» YOUR INSTRUCTIONS: After locating the line that contains "The height and", give that line and all the rest through the end of the entries again exactly, leaving the pictures out.

================================

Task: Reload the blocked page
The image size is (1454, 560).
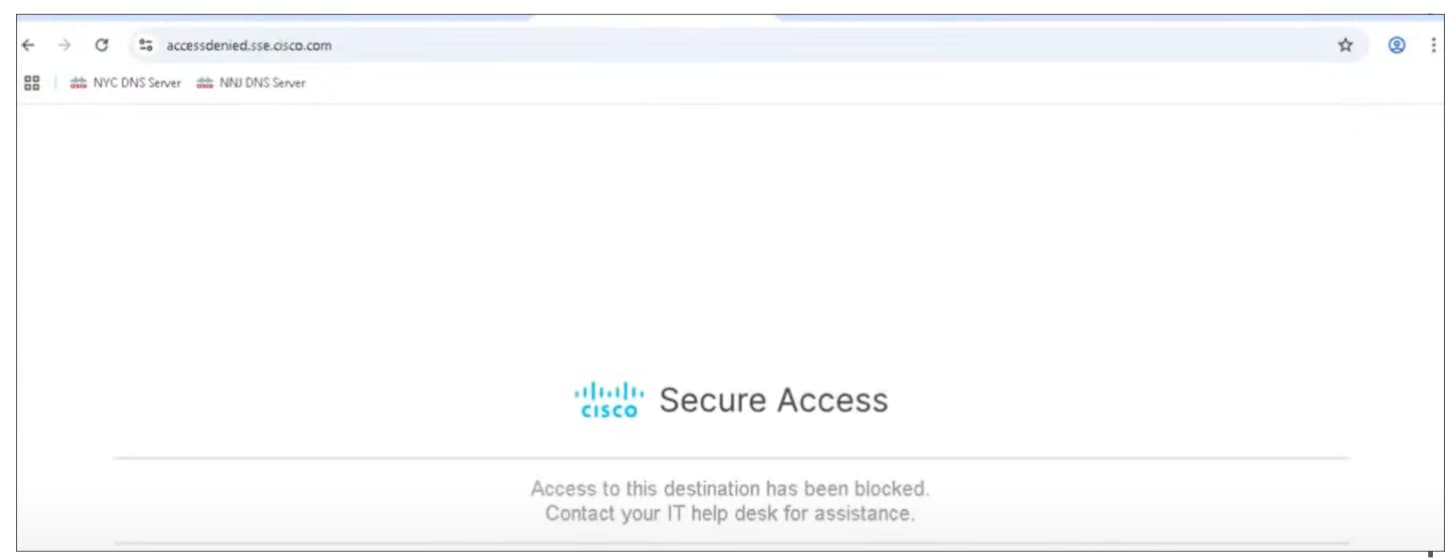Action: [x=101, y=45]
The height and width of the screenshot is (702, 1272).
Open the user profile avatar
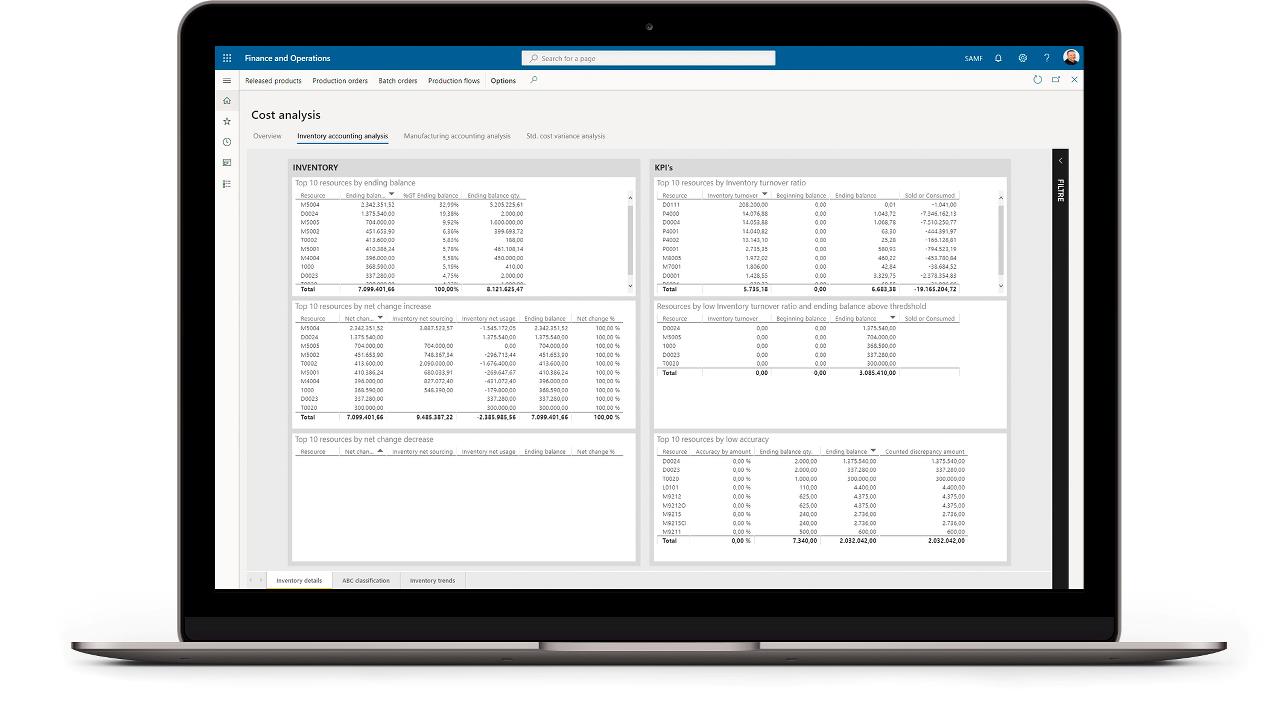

================================

» WRITTEN RESPONSE:
The height and width of the screenshot is (702, 1272).
Open the user profile avatar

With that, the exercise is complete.